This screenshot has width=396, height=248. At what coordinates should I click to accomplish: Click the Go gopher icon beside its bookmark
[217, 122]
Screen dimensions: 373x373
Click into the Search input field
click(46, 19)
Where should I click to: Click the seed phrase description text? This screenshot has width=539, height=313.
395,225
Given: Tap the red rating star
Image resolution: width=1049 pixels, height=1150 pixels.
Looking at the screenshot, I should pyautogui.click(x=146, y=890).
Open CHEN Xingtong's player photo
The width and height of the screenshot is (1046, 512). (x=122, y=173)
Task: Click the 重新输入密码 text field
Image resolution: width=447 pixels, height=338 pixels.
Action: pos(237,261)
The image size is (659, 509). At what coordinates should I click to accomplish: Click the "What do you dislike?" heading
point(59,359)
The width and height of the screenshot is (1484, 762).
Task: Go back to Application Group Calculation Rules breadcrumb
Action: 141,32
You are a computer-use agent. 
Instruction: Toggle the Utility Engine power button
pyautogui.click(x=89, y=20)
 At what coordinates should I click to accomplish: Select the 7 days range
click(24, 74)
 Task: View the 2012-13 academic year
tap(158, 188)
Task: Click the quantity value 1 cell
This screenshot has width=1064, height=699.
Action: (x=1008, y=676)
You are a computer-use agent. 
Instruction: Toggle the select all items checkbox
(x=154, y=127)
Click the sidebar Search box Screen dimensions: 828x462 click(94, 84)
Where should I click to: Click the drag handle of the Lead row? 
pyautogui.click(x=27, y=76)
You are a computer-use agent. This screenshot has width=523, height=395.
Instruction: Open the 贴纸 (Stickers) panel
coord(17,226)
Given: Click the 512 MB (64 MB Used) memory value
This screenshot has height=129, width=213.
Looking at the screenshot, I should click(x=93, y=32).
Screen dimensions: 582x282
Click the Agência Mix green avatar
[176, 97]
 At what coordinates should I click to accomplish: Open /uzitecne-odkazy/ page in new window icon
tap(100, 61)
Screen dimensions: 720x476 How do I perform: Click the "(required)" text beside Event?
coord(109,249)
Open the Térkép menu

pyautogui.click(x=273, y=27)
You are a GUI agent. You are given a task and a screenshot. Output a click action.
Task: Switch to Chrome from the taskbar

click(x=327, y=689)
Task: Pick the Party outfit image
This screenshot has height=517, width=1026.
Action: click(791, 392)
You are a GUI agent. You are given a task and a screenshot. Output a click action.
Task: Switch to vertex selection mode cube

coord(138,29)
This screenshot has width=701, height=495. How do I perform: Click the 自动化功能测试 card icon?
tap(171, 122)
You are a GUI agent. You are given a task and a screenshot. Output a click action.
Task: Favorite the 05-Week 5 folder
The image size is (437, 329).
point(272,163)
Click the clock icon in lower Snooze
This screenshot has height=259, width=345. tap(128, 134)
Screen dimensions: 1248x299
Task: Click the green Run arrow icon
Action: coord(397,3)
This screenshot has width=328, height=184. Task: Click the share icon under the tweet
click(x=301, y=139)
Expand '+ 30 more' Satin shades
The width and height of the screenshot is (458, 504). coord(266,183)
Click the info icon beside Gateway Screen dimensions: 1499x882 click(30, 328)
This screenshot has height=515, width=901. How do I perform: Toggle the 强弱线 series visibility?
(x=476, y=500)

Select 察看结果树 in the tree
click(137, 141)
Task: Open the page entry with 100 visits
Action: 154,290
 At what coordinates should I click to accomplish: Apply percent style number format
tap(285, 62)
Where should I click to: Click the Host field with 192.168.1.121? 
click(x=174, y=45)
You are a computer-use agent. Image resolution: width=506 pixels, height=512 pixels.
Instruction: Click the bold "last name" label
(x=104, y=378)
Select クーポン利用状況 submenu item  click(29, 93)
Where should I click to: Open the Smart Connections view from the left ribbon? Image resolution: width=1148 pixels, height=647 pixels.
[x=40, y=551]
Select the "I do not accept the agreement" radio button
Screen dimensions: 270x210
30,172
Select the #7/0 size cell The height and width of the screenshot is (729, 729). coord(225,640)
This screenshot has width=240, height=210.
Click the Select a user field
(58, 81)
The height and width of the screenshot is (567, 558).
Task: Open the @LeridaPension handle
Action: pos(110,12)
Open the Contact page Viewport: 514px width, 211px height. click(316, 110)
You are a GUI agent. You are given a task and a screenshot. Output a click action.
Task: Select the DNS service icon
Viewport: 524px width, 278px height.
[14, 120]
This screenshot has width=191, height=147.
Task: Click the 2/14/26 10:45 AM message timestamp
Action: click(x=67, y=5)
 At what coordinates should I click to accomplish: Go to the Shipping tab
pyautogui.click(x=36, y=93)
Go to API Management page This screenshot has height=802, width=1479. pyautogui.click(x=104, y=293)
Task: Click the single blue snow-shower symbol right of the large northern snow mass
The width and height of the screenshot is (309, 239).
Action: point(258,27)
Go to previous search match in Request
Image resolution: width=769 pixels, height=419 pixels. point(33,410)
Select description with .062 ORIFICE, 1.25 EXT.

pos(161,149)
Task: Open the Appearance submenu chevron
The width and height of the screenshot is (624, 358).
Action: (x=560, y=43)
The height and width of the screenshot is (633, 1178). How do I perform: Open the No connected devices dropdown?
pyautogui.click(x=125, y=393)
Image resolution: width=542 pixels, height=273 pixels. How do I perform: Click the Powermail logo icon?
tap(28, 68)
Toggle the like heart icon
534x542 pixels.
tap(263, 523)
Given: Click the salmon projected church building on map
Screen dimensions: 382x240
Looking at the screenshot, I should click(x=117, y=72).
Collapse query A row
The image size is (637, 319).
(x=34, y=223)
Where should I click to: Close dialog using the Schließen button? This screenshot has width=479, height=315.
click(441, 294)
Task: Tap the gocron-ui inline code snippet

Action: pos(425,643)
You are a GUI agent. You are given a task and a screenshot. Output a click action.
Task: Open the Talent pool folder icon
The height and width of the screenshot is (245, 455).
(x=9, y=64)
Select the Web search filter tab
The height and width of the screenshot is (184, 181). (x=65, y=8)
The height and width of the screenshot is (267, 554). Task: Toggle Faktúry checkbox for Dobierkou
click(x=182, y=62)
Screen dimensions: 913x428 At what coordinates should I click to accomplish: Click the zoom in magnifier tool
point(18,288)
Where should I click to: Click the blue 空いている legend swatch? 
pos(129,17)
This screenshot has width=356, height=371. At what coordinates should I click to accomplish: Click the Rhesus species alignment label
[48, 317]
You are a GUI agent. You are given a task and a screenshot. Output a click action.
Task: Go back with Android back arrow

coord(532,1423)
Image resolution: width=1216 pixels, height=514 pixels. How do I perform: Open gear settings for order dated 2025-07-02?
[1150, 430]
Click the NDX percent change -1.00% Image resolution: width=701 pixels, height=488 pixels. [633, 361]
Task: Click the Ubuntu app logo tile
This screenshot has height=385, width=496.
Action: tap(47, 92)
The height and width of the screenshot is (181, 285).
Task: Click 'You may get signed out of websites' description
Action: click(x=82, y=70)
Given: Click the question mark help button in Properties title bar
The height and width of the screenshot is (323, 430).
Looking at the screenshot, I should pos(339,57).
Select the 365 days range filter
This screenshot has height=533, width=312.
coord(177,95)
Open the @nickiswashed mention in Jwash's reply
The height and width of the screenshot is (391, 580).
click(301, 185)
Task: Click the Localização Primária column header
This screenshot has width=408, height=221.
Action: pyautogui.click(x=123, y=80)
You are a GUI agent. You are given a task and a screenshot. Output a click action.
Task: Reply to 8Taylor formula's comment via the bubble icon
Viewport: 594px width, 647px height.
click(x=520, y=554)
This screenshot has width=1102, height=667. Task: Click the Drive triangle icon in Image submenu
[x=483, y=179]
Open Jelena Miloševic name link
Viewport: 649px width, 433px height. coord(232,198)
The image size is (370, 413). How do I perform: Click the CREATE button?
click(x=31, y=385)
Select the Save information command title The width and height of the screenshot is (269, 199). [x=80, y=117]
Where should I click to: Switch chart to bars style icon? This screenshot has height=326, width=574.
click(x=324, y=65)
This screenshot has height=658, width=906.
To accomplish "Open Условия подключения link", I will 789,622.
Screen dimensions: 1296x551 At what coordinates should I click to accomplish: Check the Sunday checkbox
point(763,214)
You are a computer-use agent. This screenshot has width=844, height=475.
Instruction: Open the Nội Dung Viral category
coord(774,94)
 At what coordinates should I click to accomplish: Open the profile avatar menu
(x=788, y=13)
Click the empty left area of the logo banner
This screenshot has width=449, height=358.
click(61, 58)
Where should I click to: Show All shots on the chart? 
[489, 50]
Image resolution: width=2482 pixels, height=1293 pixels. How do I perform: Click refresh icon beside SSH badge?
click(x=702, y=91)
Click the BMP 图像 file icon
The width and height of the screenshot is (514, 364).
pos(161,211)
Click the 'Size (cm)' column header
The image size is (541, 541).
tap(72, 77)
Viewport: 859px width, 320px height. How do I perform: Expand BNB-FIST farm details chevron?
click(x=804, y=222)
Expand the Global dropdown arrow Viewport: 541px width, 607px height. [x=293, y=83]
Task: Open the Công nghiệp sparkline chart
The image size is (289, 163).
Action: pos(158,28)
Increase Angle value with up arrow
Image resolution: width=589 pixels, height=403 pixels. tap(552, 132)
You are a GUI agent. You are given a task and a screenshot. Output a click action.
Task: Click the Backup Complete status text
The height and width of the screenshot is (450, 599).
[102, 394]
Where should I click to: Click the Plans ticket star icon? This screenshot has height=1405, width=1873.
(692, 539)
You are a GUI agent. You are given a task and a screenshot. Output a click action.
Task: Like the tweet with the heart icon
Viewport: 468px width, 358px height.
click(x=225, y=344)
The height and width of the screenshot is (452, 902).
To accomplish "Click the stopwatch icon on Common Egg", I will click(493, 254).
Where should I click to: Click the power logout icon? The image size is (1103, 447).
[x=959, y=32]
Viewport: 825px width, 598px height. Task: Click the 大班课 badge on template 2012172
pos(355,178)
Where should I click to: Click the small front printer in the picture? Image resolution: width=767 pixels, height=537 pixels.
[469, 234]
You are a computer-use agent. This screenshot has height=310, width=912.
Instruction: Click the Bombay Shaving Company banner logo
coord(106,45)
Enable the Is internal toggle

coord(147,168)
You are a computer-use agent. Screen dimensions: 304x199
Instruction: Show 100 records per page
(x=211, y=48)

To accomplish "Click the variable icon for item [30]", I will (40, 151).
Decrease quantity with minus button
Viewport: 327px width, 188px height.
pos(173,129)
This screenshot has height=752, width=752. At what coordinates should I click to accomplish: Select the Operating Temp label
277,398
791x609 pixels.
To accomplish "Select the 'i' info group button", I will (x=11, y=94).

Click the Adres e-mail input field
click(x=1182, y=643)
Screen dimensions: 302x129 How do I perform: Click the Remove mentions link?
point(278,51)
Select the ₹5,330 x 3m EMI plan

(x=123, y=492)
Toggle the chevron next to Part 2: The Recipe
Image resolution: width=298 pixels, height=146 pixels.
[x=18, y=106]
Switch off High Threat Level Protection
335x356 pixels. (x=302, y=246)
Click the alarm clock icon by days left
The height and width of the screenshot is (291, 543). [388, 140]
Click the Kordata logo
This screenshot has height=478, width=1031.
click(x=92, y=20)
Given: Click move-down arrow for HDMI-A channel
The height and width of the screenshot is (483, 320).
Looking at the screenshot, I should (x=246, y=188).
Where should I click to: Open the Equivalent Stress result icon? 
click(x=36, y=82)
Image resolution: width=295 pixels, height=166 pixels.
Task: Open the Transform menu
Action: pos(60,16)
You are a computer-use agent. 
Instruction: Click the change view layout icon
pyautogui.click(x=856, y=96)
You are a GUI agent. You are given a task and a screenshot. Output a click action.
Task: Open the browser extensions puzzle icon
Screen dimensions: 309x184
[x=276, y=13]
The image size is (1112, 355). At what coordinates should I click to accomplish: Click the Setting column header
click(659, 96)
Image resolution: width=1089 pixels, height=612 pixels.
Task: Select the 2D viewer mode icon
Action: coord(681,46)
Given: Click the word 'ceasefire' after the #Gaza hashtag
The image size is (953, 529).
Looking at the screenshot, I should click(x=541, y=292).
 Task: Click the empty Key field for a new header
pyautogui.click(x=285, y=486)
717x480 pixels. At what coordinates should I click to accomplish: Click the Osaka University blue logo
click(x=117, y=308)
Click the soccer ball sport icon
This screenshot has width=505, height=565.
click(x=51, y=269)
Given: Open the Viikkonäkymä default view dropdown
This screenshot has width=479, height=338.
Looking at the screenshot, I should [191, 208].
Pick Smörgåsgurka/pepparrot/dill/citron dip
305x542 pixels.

■ **Task instructions**
Only the lines above starting with the one with "Where should I click to: Switch" and going through the one with "Expand the Global" are to be copied, word for word and with both ends kept.

■ **Task output**
Where should I click to: Switch chart to bars style icon? This screenshot has height=326, width=574.
click(x=324, y=65)
This screenshot has height=658, width=906.
To accomplish "Open Условия подключения link", I will 789,622.
Screen dimensions: 1296x551 At what coordinates should I click to accomplish: Check the Sunday checkbox
point(763,214)
You are a computer-use agent. This screenshot has width=844, height=475.
Instruction: Open the Nội Dung Viral category
coord(774,94)
 At what coordinates should I click to accomplish: Open the profile avatar menu
(x=788, y=13)
Click the empty left area of the logo banner
This screenshot has width=449, height=358.
click(61, 58)
Where should I click to: Show All shots on the chart? 
[489, 50]
Image resolution: width=2482 pixels, height=1293 pixels. How do I perform: Click refresh icon beside SSH badge?
click(x=702, y=91)
Click the BMP 图像 file icon
The width and height of the screenshot is (514, 364).
pos(161,211)
Click the 'Size (cm)' column header
The image size is (541, 541).
tap(72, 77)
Viewport: 859px width, 320px height. How do I perform: Expand BNB-FIST farm details chevron?
click(x=804, y=222)
Expand the Global dropdown arrow Viewport: 541px width, 607px height. [x=293, y=83]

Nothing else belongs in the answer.